PTSD, then cancer, and now crippling social anxiety
I came into breast cancer after a long struggle getting my rampant PTSD from a really crappy childhood/family under control. Due to the severely bad timing of my cancer diagnosis and being abandoned by the friends who had recently vowed we were family when they threw me out of the improv group I founded. I was also abandoned by my own family. My mom died in 2010 from breast cancer so silly me, getting the same diagnosis three years later (and my sister in law having been through the same thing ten years earlier), I thought I could count on them. My father moved from two hours away to one thousand miles away. My brother and his wife said they'd come help out but never did. My other brother, always been my rock, he stopped talking to anyone when mom died and from all reports seemed to think I got cancer for attention. My best friend of twenty years also vanished.

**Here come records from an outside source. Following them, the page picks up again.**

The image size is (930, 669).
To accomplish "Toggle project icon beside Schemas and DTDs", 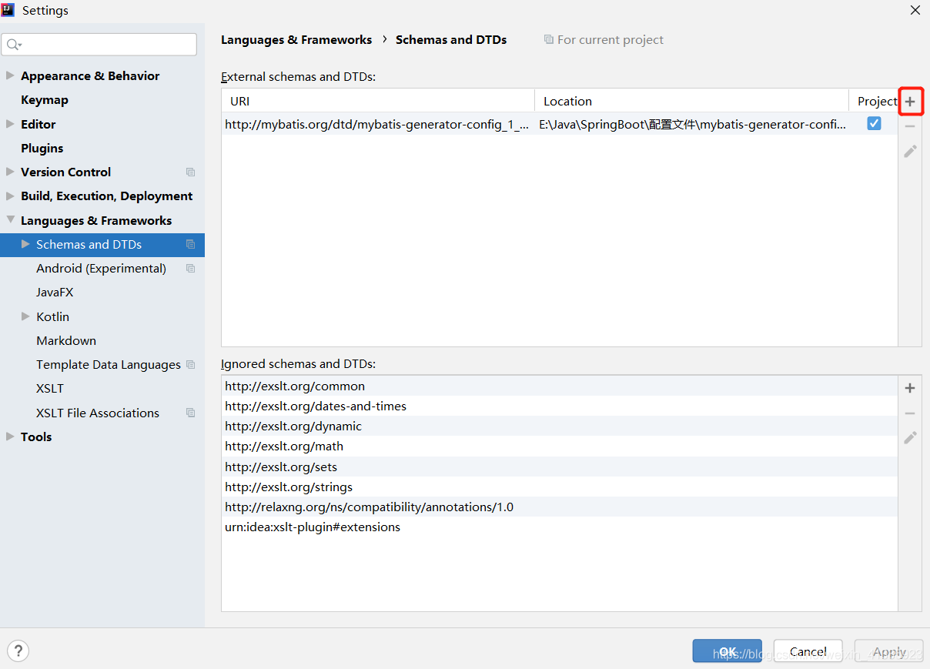I will click(x=192, y=244).
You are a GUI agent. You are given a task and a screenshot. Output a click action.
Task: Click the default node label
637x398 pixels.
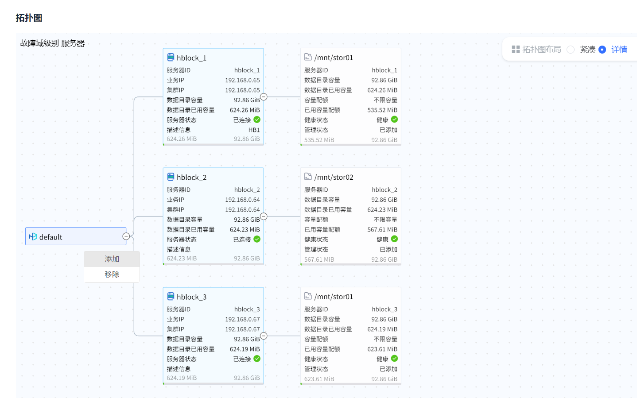tap(51, 237)
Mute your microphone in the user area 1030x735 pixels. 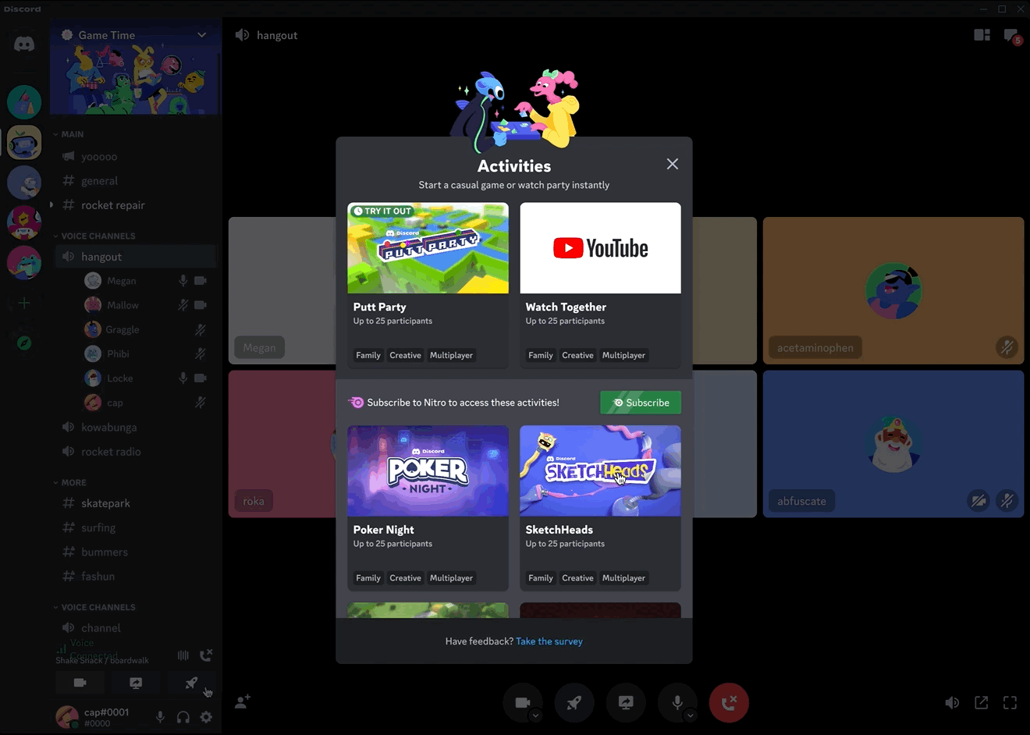[x=160, y=717]
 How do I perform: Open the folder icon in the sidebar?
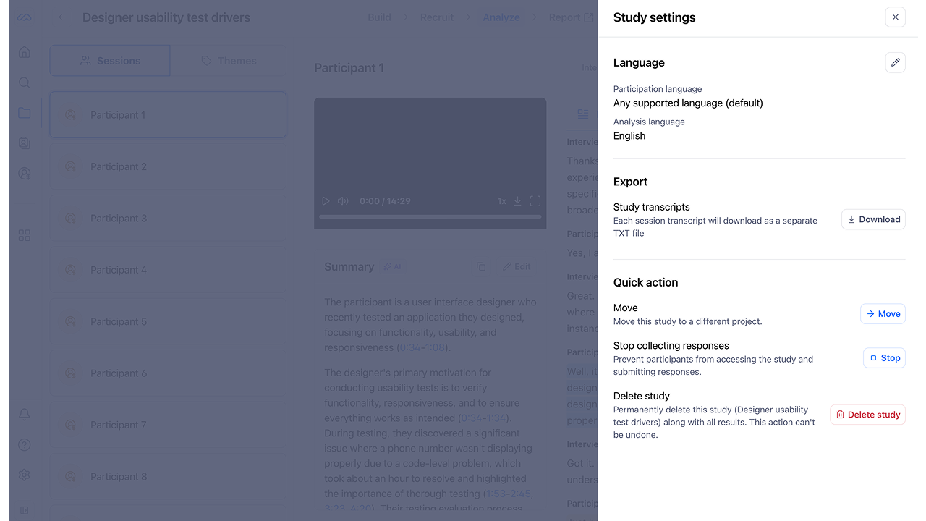point(25,113)
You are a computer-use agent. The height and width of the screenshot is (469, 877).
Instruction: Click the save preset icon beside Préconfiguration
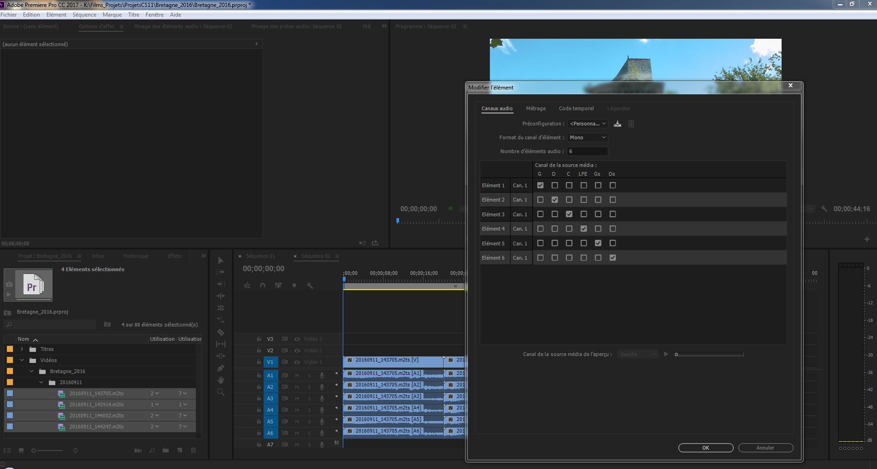click(618, 124)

I've become more or less a hermit save my husband, who is wonderful but already a socially anxious guy so now we huddle together. I long to belong to something but it's never worked out for me. Because of my childhood I don't really understand a lot about how other people work, how do I say. I've always been an alien and now, almost sixty, I see myself turning into a bitter old woman. I'm afraid of making any new connections or nurturing any current ones. All I want to do is hide. I've started going back to therapy a bit to work on it (I only stopped because my shrink moved an hour away). Since trust is such a huge issue now, even bigger than it ever was, finding a new shrink is more than daunting, plus my rural location offers few options.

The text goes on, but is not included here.